Ha debuttato il 4 dicembre La7.tv, prima tv on demand completamente gratuita e ad alta definizione sul web, che mette a disposizione tutti i programmi di una settimana (presto saranno due), senza vincoli di orario o di luogo, purché si abbia una connessione a banda larga (basta anche una chiavetta). Per le puntate più belle spazio anche, a due settimane dalla programmazione, a un archivio cult. Sul fronte pay, ma restando sul televisore, è nata da meno di un mese Premium on demand, la nuova offerta di cinema ’su richiesta’ sul digitale terrestre di Mediaset: una library di 50 film in continuo aggiornamento, da vedere quando si vuole, senza cavi aggiuntivi, né abbonamento Adsl, né parabole, ma solo con la normale antenna, una tessera per il pacchetto Gallery e un apposito decoder (da 139 euro). Entro Natale saranno 100 mila i pezzi nei negozi specializzati e agli inizi del 2010 debutterà anche la versione hd: le vendite – dicono a Mediaset – stanno andando molto bene.

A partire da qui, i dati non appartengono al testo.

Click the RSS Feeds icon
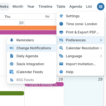The image size is (106, 106). [12, 80]
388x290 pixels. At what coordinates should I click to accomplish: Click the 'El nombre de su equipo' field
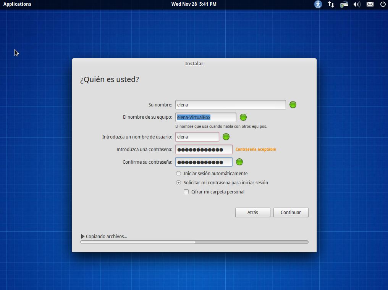205,117
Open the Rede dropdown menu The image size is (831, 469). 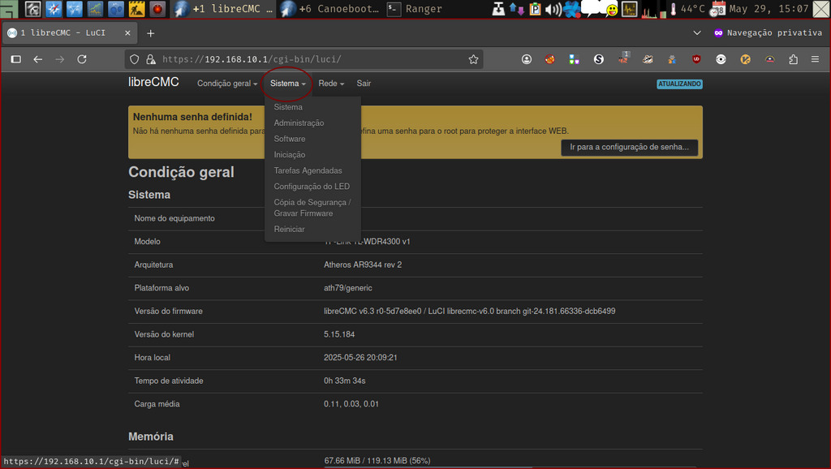coord(329,83)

La risposta di Sky è già pronta: a giorni partirà Sky selection on demand, il nuovo servizio gratuito che consentirà agli abbonati dotati di decoder MySky e MySkyHd di scegliere tra una selezione sempre aggiornata di film, serie tv, eventi sportivi, documentari e programmi per bambini, fruibili in ogni momento della giornata e ’salvabili’ nella parte di hard disk usata normalmente per registrare i propri programmi preferiti. Ma il vero futuro è il web, che permette enormi spazi di interattività. Se la Rai ha stretto un anno fa un accordo con YouTube per portarvi i propri video (sono ormai 1 milione quelli visti ogni giorno) e si prepara a lanciare sul portale a inizio 2010 la ‘replay tv’, con i programmi trasmessi nei giorni precedenti, Mediaset non sta a guardare. Con il nuovo anno anche il Biscione potrebbe mettere a disposizione sul web alcuni prodotti già trasmessi sulla tv generalista, free o pay (la cosiddetta ‘catch up tv’) e, in prospettiva, potrebbe anche approdare a un’offerta on demand che dovrebbe viaggiare sulla rete a banda larga direttamente sul televisore (chiamata ‘over the top tv’), in maniera indipendente dai grandi operatori di telefonia. Sempre sul cavo viaggiano già le offerte di Iptv, la tv su protocollo Internet, con che rende accessibili mediante la banda larga programmi e servizi free e a pagamento – attraverso un unico decoder, senza antenne o parabole o altri equipaggiamenti – su una rete chiusa, cioé gestita dagli operatori tlc come Telecom, Fastweb e Infostrada.